2. Mental Health and Cognitive Decline:

Some seniors might already be experiencing cognitive decline, memory issues, or even early stages of dementia. Substance abuse can further deteriorate cognitive function, making the recovery process more complex. For care providers and family members, it can become quite challenging to determine whether cognitive decline or substance abuse is responsible for problematic behaviors.  

Recommendation: It is suggested that treatment and therapy sessions be tailored for patients who show signs of memory loss and shortened attention spans. Therapy sessions that are shorter but more frequent can be beneficial says National Institute on Drug Abuse (NIDA). The Institute recommends the use of visual aids, repetitive exercises, and family involvement can aid in memory retention and understanding during therapy.

3. Limited Mobility and Access:

Many seniors have limited mobility, making it challenging for them to access treatment facilities or attend regular therapy sessions.

Recommendation: Telehealth services can bridge this gap. With advancements in technology, seniors can now participate in therapy sessions, support group meetings, and doctor consultations from the comfort of their homes. Caregivers and family members can also play a pivotal role in ensuring that seniors have the necessary resources and tools to participate in these virtual sessions.

4. Social Isolation:

Seniors, especially those living alone or in care facilities, can feel isolated. This isolation can intensify feelings of loneliness, depression, and anxiety, making them more vulnerable to substance abuse as a coping mechanism.
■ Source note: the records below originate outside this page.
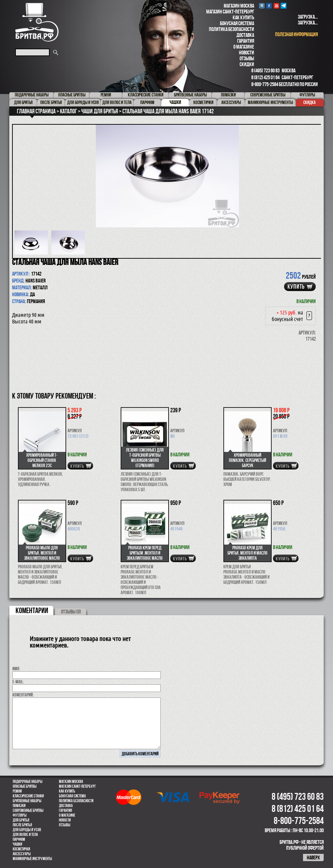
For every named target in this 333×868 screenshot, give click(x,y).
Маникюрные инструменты (32, 859)
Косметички (21, 849)
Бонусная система (237, 23)
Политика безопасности (231, 29)
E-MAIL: (18, 682)
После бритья (22, 825)
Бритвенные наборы (27, 801)
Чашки (17, 844)
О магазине (244, 46)
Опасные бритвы (24, 786)
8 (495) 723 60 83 (265, 70)
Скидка (310, 102)
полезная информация (296, 34)
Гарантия (245, 41)
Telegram (283, 6)
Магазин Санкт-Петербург (230, 11)
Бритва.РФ (37, 22)
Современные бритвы (28, 810)
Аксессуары (22, 854)
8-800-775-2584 (265, 84)
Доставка (245, 35)
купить (296, 287)
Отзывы (247, 58)
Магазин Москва (239, 6)
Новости (246, 52)
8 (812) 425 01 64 (265, 77)
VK (262, 6)
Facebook (269, 6)
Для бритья (21, 820)
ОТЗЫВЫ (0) (71, 611)
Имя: (16, 669)
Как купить (243, 17)
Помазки (19, 806)
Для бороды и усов (27, 830)
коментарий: (23, 695)
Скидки (247, 64)
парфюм (19, 839)
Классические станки (28, 796)
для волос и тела (25, 835)
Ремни (17, 791)
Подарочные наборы (28, 782)
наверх (313, 857)
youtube (276, 6)
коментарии (32, 610)
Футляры (20, 815)
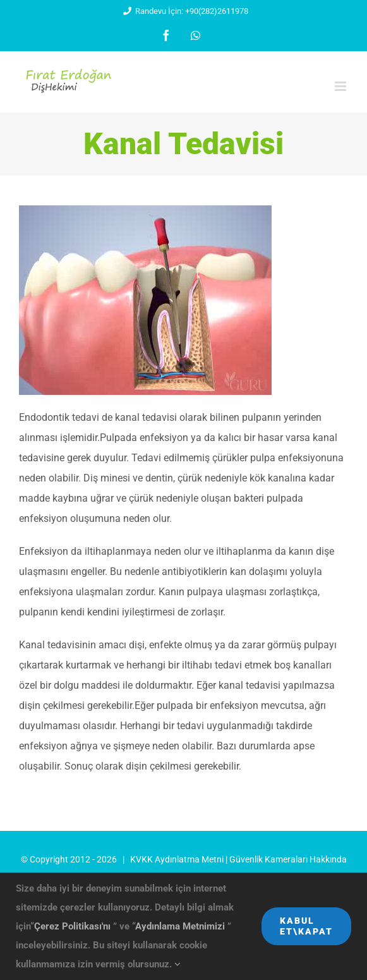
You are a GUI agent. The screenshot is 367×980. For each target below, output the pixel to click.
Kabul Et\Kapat (306, 926)
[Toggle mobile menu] (341, 86)
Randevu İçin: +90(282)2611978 (183, 11)
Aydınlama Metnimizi (181, 926)
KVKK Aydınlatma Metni (177, 859)
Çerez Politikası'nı (73, 926)
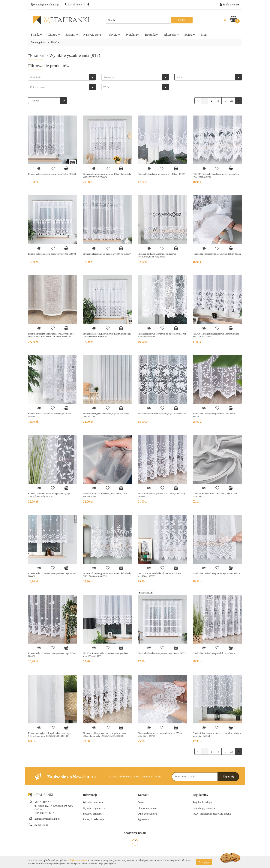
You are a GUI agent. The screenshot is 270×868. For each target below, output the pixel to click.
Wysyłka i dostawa (93, 802)
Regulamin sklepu (202, 802)
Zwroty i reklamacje (94, 819)
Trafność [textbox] (34, 100)
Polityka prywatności (204, 808)
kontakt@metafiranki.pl (47, 819)
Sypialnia (132, 34)
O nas (141, 802)
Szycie (114, 34)
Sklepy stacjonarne (148, 808)
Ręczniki (151, 34)
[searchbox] (60, 78)
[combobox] (62, 77)
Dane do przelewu (147, 814)
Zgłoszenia (144, 819)
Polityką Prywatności (77, 860)
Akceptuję (204, 862)
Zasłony (71, 34)
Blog (204, 34)
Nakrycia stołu (94, 34)
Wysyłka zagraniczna (94, 808)
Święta (190, 34)
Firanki (36, 34)
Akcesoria (171, 34)
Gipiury (54, 34)
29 (232, 101)
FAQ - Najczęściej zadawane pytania (212, 814)
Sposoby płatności (92, 814)
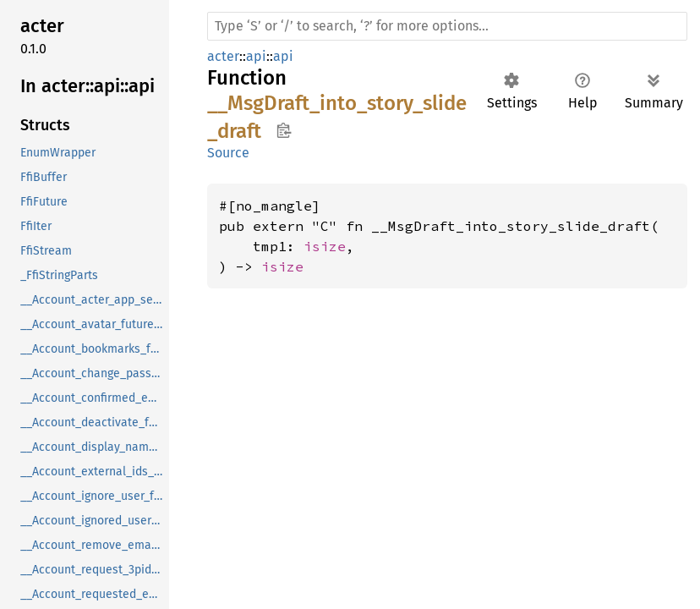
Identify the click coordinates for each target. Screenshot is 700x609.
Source (228, 152)
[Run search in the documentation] (447, 26)
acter (223, 56)
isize (325, 246)
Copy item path (283, 130)
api (256, 56)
Recommendation: Building a support system is crucial. Encourage seniors to join group therapy sessions or support groups where they can share their experiences and learn from others. Community centers should also offer programs that foster social interactions and connections among seniors.

5. Generational Attitudes towards Addiction:

Seniors from earlier generations might view addiction as a moral failing rather than a health issue. This perspective can make them more resistant to seeking help or admitting they have a problem.
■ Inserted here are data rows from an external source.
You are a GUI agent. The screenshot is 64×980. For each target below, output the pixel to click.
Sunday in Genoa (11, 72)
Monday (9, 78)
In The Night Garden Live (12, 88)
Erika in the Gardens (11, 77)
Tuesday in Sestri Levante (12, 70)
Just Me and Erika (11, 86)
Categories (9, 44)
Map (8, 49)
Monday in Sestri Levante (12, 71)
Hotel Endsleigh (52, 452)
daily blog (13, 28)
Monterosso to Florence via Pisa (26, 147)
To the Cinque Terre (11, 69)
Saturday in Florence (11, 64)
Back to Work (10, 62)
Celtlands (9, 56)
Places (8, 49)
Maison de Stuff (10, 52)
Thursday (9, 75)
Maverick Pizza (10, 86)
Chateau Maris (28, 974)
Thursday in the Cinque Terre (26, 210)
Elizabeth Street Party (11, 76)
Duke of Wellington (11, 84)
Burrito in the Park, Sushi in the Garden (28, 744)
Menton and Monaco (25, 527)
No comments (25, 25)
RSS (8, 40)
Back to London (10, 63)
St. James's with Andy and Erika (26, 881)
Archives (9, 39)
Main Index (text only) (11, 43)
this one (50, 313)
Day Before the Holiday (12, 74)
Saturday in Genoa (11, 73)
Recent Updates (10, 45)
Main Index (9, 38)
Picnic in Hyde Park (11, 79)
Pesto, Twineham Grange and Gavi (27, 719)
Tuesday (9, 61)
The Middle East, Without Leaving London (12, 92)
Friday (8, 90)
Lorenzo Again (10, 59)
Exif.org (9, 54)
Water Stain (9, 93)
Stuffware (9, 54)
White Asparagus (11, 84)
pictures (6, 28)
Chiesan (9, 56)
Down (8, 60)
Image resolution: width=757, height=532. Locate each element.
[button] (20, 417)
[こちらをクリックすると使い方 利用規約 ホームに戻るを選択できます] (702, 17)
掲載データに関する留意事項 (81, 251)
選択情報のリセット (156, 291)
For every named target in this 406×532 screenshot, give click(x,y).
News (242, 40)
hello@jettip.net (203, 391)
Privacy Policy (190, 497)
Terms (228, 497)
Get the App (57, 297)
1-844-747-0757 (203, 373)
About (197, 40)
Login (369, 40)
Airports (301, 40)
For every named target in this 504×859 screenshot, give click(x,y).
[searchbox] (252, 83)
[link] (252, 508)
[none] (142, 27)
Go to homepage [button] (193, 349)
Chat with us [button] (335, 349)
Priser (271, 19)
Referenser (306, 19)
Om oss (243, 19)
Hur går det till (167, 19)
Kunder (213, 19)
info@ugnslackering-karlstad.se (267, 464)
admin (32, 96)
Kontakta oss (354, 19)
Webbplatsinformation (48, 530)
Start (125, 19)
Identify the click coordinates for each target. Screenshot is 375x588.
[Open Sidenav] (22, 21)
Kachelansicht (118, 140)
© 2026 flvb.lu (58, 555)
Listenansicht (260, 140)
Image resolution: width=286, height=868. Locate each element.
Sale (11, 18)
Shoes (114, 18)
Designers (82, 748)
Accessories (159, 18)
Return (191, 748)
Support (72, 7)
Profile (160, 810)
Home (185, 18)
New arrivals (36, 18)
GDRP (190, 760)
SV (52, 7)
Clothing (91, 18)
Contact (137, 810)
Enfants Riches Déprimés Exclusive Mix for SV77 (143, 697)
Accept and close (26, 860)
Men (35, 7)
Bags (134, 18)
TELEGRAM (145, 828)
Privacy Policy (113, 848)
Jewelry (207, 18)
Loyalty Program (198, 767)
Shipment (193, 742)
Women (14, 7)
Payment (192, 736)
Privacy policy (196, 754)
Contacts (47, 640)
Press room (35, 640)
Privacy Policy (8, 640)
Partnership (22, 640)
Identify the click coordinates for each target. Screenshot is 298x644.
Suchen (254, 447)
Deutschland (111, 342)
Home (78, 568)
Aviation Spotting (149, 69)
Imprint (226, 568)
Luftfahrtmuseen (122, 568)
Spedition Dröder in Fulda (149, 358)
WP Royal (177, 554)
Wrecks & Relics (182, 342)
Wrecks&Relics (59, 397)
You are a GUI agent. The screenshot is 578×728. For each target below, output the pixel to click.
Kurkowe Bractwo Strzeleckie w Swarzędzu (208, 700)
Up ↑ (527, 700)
Recommendation: Education and awareness campaigns targeted towards seniors can help change this perspective. Highlighting the stories of seniors who have successfully navigated their recovery journey can also serve as an inspiration and motivation for others.

6. Financial Constraints:

Many seniors live on a fixed income and might not have the financial resources to afford treatment, or the medications needed for recovery.

Recommendation: Explore public and private assistance programs designed for seniors. Many communities offer subsidized or free treatment options for seniors. Non-profits and charitable organizations might also have programs specifically tailored for seniors in recovery.
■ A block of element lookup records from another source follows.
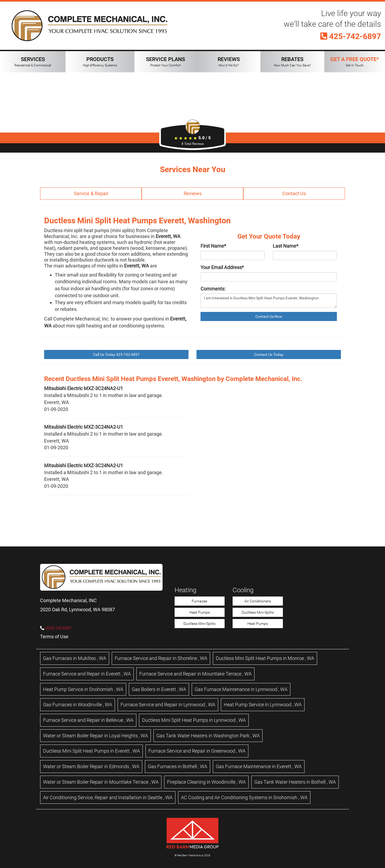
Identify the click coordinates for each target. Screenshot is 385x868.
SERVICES (33, 61)
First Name (213, 246)
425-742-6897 (351, 36)
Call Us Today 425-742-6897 (116, 354)
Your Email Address (222, 267)
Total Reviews (193, 144)
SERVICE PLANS (166, 61)
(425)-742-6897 (58, 628)
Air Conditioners (257, 601)
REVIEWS (229, 61)
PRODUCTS (100, 61)
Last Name (285, 246)
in (74, 658)
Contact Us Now (269, 316)
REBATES (292, 61)
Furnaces (200, 601)
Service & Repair (91, 193)
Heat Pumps (200, 612)
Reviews (193, 193)
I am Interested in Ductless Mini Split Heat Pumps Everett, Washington (269, 301)
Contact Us (294, 193)
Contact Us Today (269, 354)
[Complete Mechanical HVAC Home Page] (90, 26)
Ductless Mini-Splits (199, 623)
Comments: (213, 289)
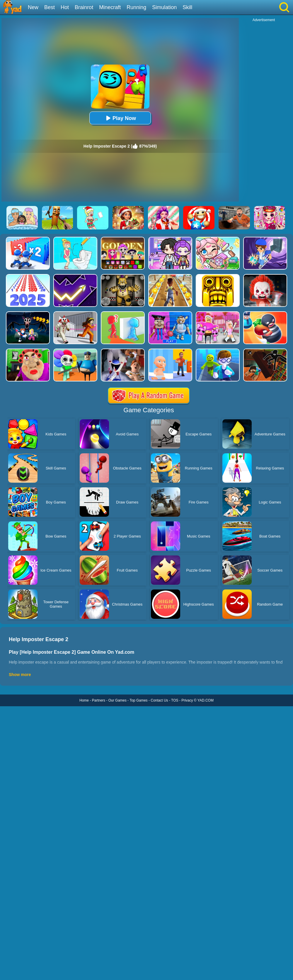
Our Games (117, 700)
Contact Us (159, 700)
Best (49, 7)
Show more (20, 675)
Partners (98, 700)
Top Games (138, 700)
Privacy (187, 700)
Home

Recovery is a challenging journey for anyone, irrespective of age. However, for seniors, the challenges can be greater due to age-related health issues, societal perceptions, and other unique obstacles. Recognizing these challenges and adopting a holistic approach can pave the way for a successful and sustainable recovery journey for seniors. It is essential to remember that it is never too late to seek help or begin the path to recovery, no matter one’s age.